For thirteen seventh-grade students at Fulton Middle School, participation in the school’s robotics programs ignited their interest in the world of robotics while simultaneously molding their friendship with each other.
Deciding to form what is known today as Bread Pandas, these thirteen friends-turned-teammates started off from ground zero. Hosting daily meetings out of a garage, the entire team was developed from scratch.
Now, Bread Pandas is one of the top Southern California teams in the FIRST Tech Challenge (FTC).
“FIRST is an international organization that inspires students to become leaders and innovators through friendly competition. It is broken into multiple different competitions and we compete in the competition level called FIRST Tech Challenge, or FTC,” Bread Pandas captain and sophomore Ian Tsai said. “In FIRST Tech Challenge, we compete against other robotics teams in order to complete challenges and earn points.”
Bread Pandas is a largely student-led team. As a result, to develop the team, these students had to overcome some obstacles: creating a team structure, organizing tasks and setting goals.
Eventually, the team established various roles to fulfill the team’s needs: competition roles, which manage and analyze the robot during the competition, and general roles, which involve tasks such as finance, programming and designing.
This year’s challenge, Power Play, challenges teams to navigate through a playing field consisting of junctions and poles. Alliances, which are composed of two teams, are tasked with placing cones onto certain junctions to obtain points.
To prepare for the competition, the team must understand the point-scoring system of the game, brainstorm ideas for the construction of the robot and work through the process of constructing the robot.
“We spend time using computer-aided design to turn our ideas into a 3D model. Using various forms of machining and our computer-aided design as a blueprint, we bring our design into reality,” sophomore Andrew Hinh, Bread Pandas build and design lead, said. “We then spend many hours programming our robot and further optimizing our designs in order to prepare for competition.”
Initially, one of the struggles included finding funding to construct the robot and finance various other activities. Through the development of financial planning skills, Bread Pandas established connections with local community members and businesses and applied for various grants to finance the team.
The entire process results in Bread Pandas members spending approximately 3-4 hours each day for several months to prepare for competitions. Even after the designing process, the preparation process also takes careful consideration.
“There are many different things that we need to do in order to prepare for the competitions, [which] requires many all-nighters,” Bread Pandas vice-captain and sophomore Travis Wu said. “These preparations include packing up everything, doing many software checks and also making sure that the drivers had enough practice with the robot. “
At the competition, the team must complete both a judge’s interview and inspection, which involves presenting the robot and answering questions the judge may have. Afterward, qualification matches determine the order in which alliances are selected. Elimination matches follow to determine the winners, which are recognized at awards ceremonies.

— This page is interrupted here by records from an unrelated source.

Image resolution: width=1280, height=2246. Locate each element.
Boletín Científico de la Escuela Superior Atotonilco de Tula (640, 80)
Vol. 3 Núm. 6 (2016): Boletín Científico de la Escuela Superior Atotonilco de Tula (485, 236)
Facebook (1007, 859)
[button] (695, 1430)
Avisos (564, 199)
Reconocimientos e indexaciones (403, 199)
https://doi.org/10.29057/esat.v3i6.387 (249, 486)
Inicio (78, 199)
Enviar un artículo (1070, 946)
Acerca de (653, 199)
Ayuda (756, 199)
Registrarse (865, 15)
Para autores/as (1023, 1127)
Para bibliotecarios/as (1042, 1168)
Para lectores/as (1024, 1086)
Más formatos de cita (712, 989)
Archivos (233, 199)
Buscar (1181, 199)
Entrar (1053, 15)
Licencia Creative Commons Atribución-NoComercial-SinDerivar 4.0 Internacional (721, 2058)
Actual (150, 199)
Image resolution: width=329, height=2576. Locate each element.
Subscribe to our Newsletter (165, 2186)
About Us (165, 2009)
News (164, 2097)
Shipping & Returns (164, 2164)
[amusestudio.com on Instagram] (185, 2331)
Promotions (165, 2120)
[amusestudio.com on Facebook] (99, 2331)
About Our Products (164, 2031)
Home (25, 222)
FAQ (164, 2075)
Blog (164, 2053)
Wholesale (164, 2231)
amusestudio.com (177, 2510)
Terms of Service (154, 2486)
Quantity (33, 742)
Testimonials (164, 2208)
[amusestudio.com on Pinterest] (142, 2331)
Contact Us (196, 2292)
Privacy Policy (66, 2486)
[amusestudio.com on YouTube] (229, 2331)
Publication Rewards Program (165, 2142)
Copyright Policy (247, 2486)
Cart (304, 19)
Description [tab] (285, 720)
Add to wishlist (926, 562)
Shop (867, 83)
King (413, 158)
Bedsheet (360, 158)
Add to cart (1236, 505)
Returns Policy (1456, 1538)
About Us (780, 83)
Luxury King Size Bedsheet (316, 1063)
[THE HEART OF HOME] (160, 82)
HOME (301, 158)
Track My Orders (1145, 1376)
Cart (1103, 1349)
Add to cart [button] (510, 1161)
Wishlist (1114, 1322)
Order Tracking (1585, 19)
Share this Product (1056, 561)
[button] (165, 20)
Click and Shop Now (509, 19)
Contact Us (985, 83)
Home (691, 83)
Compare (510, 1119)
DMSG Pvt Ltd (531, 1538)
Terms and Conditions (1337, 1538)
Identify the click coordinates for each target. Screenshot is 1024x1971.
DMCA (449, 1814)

After four league meets, teams have the opportunity to attend a qualifying tournament for an opportunity to progress through a system of regional, state, and eventually, a world championship.
This year, despite the initial struggles, Bread Pandas advanced to the elimination rounds of the state championships along with high rankings in various categories.
“One achievement I’ve been most proud of [was] ranking [second] overall in qualification matches for states,” Wu said. “We were able to, at one point, hold the [Southern California] high score and the second highest Operational Power Rating in [Southern California]. It was an amazing experience to have basically all the best teams request us to choose them as an alliance partner for [the] states’ championship.”
Within robotics, Bread Pandas has constantly expanded their knowledge from new mechanical concepts to brainstorming innovative designs through revisions and iterations of the robot. The knowledge gained has been shared as Bread Pandas also focuses on reaching to the community.
“We have been mentoring aspiring FIRST Tech Challenge teams such as the students from Fulton Middle School. We have also created many workshops to teach others about robotics, as well as its many real-world benefits,” Tsai said. “In order to help our community, we have also volunteered at multiple FIRST events [and] teamed up with a team called Code Orange to help pack food for those in need and give out free 3D printers to students.”
Bread Pandas continues to strive towards promoting robotics and demonstrating the accessibility and real-world value of robotics in both careers and daily life. While maintaining their goal of competitive success, Bread Pandas’ key focus remains centered on community connections and building skills in communication and leadership.
The ultimate competitive stage of FTC is the World Championships in Houston, Texas, where teams from around the world compete against each other.
“I made a promise to our seventh-grade robotics teacher Mrs. Lee that I would make it to Worlds one day,” Wu said. “So one of my goals would be making it to the World Championships.”